*Work order*.
Where a line in the listing contains the string "menu", copy that line out.

── Extracted information ──

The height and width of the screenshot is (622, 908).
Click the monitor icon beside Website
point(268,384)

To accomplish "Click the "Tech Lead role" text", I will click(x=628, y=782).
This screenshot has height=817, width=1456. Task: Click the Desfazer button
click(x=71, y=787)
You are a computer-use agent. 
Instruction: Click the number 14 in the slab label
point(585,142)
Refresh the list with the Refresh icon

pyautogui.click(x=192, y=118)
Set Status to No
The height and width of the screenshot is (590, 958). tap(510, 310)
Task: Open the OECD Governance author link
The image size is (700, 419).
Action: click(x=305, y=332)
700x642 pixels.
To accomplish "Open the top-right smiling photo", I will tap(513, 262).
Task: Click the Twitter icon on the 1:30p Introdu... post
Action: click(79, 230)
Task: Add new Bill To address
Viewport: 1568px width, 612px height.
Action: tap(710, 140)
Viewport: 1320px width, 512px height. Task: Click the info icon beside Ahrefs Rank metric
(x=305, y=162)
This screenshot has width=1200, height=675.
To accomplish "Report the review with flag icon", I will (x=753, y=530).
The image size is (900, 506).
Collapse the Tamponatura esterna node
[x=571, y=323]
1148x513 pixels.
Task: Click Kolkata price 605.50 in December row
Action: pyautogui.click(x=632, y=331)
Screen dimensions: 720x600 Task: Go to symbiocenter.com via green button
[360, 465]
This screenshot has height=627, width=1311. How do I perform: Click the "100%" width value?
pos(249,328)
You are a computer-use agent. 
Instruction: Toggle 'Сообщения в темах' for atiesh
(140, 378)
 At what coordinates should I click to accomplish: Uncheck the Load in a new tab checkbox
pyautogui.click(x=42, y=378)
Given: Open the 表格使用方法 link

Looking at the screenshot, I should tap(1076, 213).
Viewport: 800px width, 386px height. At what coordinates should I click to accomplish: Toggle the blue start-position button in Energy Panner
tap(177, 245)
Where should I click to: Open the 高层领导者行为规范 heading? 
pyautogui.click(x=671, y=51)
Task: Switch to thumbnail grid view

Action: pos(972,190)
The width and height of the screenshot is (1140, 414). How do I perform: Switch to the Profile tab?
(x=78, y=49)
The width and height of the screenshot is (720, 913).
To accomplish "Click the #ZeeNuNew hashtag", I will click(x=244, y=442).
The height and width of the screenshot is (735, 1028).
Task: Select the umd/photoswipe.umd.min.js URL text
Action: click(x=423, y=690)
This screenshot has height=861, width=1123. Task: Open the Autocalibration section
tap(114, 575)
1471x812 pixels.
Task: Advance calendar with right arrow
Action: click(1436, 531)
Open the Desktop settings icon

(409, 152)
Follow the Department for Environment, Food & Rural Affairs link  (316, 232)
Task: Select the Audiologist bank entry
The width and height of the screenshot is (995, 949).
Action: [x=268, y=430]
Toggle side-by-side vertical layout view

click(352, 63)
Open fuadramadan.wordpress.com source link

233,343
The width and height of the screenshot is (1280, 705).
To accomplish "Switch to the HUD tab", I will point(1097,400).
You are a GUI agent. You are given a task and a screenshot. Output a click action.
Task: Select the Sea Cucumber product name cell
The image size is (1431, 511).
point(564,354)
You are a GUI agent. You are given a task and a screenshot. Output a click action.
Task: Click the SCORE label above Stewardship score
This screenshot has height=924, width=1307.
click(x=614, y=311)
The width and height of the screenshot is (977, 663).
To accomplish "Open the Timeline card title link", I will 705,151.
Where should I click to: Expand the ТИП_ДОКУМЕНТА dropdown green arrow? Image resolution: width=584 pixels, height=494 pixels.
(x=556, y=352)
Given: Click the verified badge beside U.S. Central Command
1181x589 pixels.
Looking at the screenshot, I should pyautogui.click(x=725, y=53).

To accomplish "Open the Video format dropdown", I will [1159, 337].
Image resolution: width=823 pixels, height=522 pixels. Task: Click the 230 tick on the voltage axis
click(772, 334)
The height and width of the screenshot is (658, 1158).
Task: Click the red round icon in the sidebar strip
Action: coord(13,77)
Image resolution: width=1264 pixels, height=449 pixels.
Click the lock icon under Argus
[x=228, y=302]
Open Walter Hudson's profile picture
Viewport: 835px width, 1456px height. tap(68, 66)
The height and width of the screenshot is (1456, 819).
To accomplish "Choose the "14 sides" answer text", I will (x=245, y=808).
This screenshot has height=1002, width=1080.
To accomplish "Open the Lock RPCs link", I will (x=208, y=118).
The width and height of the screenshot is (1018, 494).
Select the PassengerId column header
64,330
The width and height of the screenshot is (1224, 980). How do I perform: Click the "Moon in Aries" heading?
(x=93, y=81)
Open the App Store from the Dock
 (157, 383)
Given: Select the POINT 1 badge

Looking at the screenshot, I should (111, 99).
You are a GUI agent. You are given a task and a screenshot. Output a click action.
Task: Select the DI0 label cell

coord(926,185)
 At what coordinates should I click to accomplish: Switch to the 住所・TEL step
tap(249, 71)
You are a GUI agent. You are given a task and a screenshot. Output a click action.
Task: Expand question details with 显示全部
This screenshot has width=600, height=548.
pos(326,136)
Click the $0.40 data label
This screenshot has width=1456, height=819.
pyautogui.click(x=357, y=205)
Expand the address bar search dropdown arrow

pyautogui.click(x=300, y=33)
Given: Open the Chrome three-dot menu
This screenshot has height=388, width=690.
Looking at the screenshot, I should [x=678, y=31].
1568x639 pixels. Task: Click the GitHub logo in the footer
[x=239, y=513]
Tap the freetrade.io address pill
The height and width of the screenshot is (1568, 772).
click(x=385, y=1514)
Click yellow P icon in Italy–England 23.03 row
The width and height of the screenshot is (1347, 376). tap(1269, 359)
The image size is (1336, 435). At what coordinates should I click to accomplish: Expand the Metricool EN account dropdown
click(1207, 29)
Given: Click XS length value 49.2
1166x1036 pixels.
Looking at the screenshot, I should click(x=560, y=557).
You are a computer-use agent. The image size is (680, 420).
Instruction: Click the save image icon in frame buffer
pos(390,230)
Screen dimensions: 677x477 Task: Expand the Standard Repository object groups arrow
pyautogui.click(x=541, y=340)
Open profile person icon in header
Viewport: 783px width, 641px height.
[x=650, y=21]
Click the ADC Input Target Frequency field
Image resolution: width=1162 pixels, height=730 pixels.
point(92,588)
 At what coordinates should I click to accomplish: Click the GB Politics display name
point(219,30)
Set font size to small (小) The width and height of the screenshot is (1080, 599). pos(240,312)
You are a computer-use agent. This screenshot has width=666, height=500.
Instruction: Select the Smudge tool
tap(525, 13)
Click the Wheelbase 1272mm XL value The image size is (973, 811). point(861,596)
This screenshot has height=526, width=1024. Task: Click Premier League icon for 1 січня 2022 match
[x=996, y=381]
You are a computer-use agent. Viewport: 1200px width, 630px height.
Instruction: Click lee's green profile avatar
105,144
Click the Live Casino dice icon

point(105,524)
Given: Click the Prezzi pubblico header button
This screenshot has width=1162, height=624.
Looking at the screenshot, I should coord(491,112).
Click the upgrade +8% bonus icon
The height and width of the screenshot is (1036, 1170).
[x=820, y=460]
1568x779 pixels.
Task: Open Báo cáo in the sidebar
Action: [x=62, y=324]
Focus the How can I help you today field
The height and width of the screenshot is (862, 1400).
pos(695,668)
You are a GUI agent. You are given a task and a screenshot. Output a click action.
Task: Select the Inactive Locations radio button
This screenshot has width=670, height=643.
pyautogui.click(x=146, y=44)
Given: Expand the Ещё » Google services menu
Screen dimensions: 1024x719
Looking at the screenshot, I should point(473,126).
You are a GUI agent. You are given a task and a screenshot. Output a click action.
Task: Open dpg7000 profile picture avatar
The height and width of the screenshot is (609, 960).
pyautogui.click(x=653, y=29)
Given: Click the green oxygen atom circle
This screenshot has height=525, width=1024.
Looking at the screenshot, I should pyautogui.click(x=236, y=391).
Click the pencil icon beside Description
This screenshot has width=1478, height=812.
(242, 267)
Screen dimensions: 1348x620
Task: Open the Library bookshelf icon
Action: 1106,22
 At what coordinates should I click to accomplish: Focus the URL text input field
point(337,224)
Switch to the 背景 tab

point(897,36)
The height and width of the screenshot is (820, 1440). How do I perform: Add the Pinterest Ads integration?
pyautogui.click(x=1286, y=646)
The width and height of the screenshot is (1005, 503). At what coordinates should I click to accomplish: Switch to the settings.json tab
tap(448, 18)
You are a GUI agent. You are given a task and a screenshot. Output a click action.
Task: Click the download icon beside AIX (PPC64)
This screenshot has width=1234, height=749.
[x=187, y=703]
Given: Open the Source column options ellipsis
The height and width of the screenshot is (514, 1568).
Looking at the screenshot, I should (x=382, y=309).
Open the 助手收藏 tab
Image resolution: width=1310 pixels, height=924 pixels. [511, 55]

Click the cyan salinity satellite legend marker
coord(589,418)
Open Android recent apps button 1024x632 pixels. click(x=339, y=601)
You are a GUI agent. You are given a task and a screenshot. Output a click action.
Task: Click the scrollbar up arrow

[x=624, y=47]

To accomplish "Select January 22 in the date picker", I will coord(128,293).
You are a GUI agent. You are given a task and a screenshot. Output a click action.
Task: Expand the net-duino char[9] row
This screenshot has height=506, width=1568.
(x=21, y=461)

───

*Reply to the task*.
Given: Open the Chrome three-dot menu
Given: Expand the Ещё » Google services menu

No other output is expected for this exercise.